> [Records for this task]:
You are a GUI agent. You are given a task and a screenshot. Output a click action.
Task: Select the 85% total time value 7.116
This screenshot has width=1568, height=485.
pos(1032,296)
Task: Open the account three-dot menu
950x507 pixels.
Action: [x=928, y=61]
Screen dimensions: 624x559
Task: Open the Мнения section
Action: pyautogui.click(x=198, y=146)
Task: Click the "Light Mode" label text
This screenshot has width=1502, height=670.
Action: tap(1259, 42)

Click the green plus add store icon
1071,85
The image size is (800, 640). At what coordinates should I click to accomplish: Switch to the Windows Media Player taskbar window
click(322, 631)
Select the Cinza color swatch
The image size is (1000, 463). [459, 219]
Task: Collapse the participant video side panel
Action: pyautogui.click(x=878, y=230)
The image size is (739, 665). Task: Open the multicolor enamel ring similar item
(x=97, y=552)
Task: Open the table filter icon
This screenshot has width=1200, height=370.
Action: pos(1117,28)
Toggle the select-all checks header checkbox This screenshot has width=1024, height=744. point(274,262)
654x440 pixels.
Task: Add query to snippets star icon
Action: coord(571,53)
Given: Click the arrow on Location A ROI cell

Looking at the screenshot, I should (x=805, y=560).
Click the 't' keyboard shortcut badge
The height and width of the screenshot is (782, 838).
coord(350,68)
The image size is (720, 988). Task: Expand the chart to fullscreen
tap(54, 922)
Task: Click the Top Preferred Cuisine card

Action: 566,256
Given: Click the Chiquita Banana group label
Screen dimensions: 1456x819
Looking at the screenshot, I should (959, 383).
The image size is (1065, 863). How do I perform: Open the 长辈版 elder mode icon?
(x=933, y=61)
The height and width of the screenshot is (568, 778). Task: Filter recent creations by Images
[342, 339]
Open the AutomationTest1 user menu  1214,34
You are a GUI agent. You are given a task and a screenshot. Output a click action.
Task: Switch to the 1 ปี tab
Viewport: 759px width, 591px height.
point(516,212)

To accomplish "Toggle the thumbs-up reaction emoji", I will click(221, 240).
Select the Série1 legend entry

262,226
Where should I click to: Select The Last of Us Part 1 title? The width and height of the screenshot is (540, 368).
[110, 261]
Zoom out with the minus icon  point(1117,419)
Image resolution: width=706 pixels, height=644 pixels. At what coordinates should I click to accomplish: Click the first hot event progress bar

> [Your instructions]:
The string "menu" may appear in the entries. Say how many lines contain it, as a bare number.

> [Reply to the task]:
2